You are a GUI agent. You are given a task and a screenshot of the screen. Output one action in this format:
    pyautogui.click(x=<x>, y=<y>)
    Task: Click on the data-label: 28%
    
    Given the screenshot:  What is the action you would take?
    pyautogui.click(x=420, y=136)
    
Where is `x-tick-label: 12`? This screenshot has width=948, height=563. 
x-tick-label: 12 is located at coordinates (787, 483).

==================================================

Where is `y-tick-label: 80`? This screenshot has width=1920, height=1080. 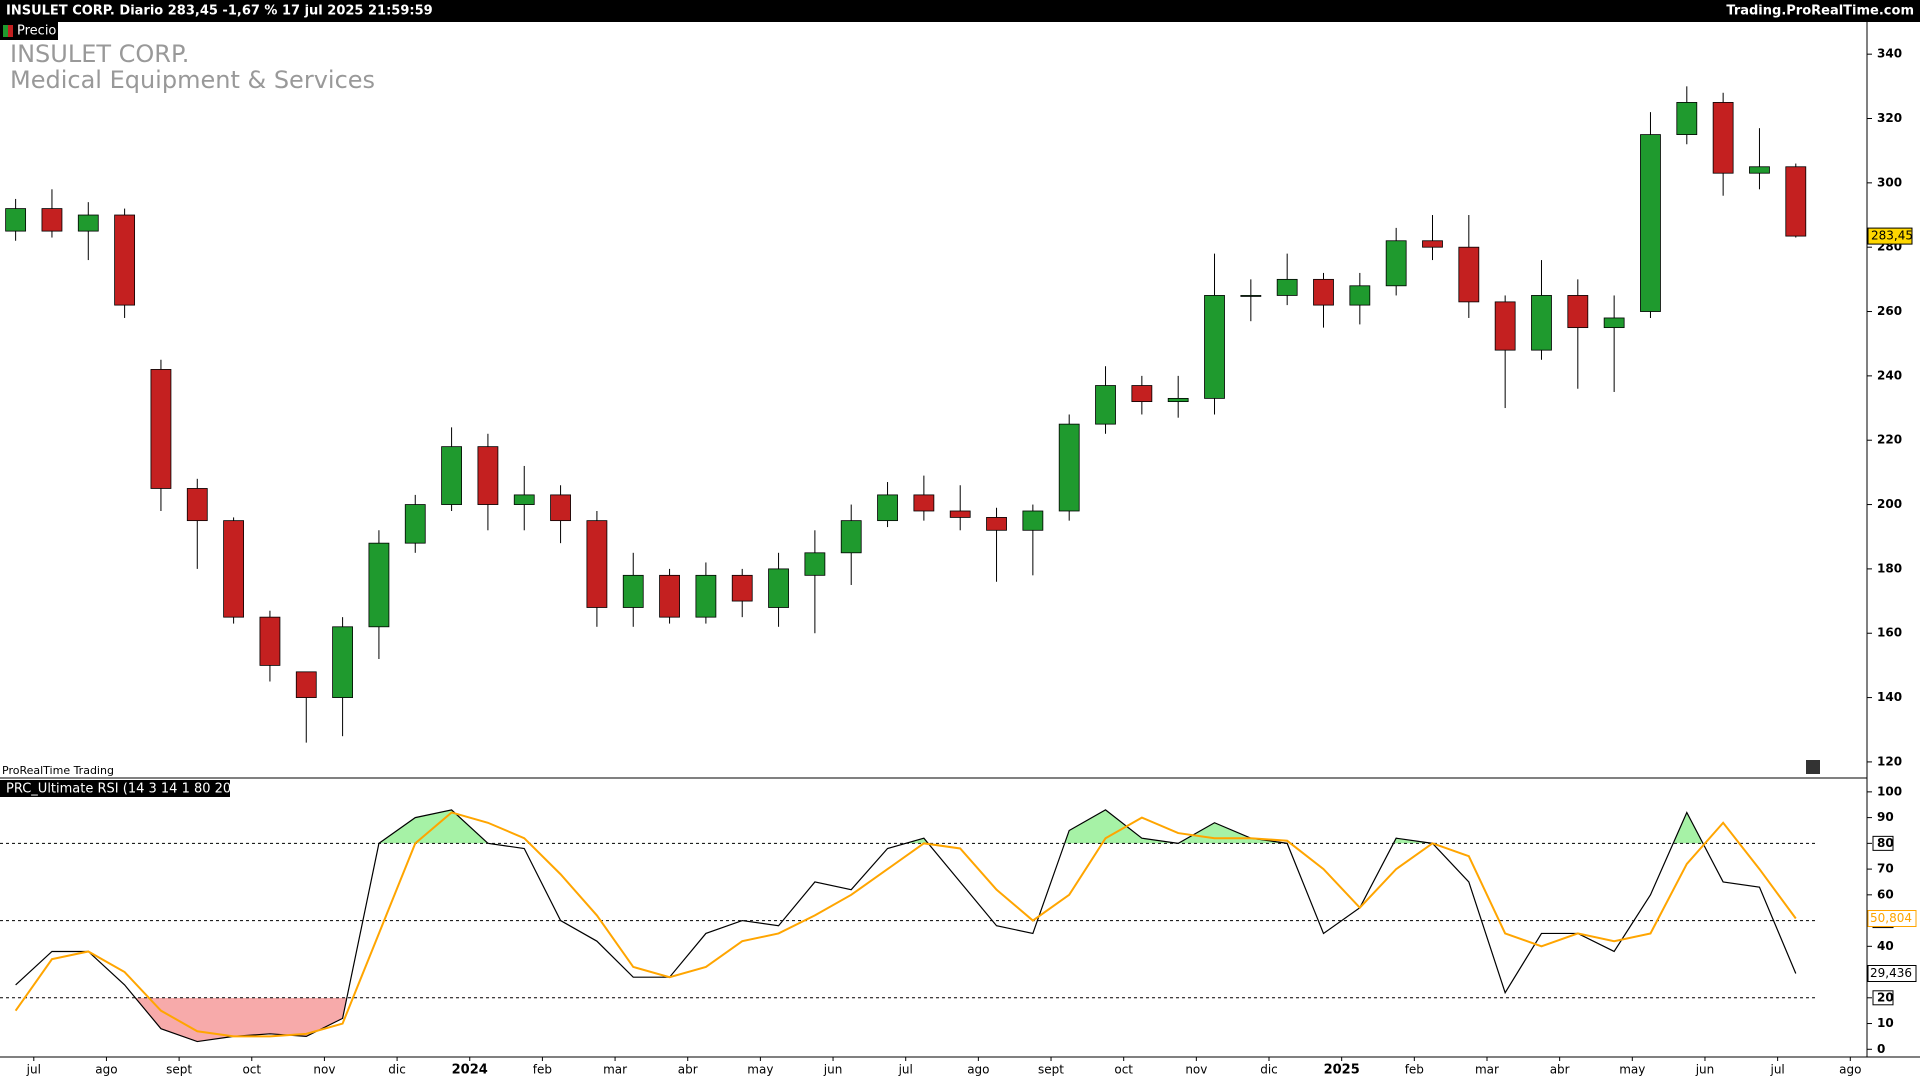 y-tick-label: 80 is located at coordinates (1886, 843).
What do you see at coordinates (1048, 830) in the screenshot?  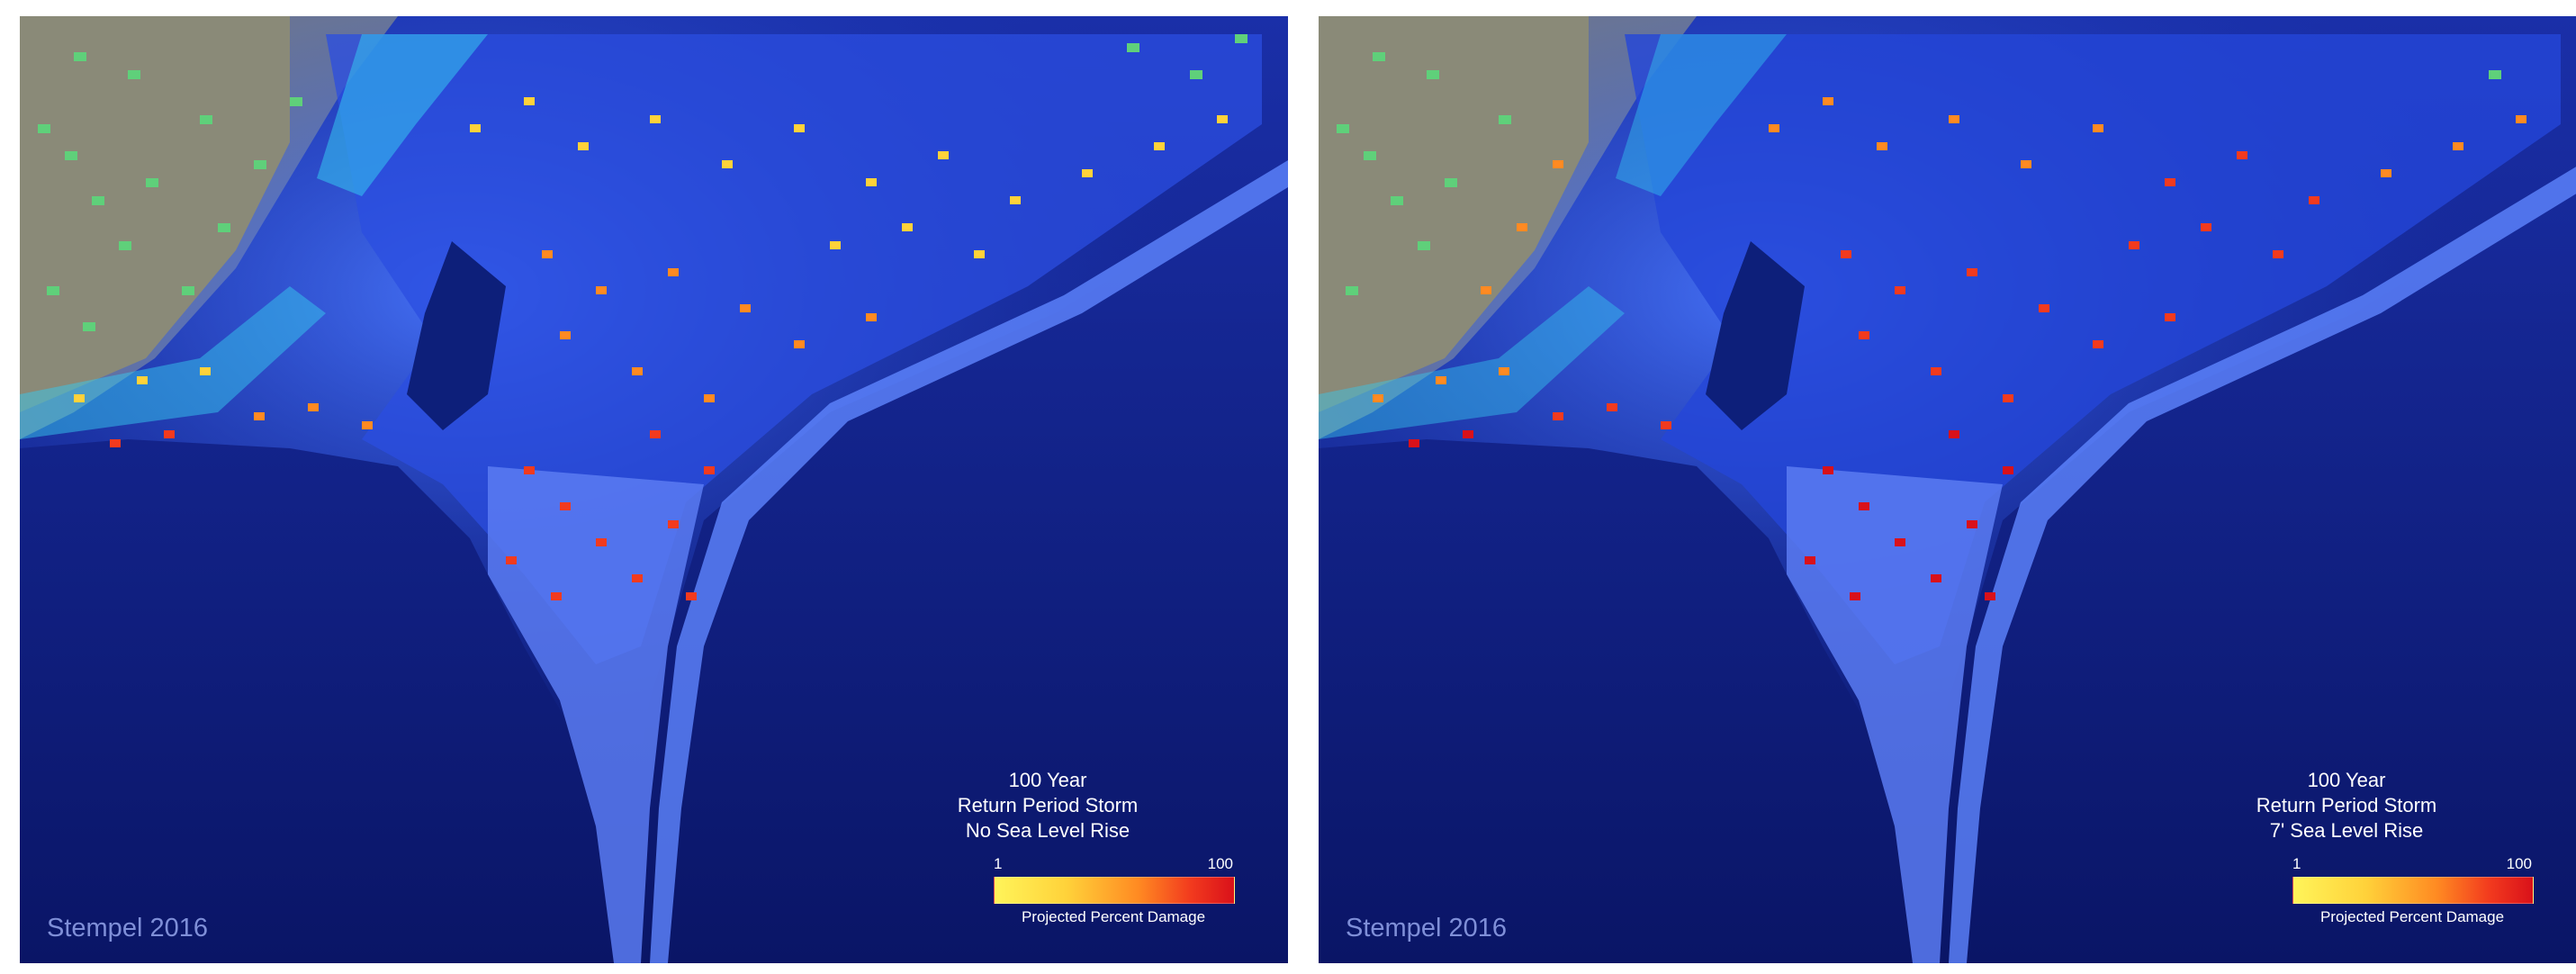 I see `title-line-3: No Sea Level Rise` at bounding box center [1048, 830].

==================================================

### Exercise prompt
Copy out the lines of the records word for word, starting at the line that contains "has width=948, height=563." and ending after the line that contains "x-tick-label: 12 is".

### Answer for this exercise
Where is `x-tick-label: 12`? This screenshot has width=948, height=563. 
x-tick-label: 12 is located at coordinates (787, 483).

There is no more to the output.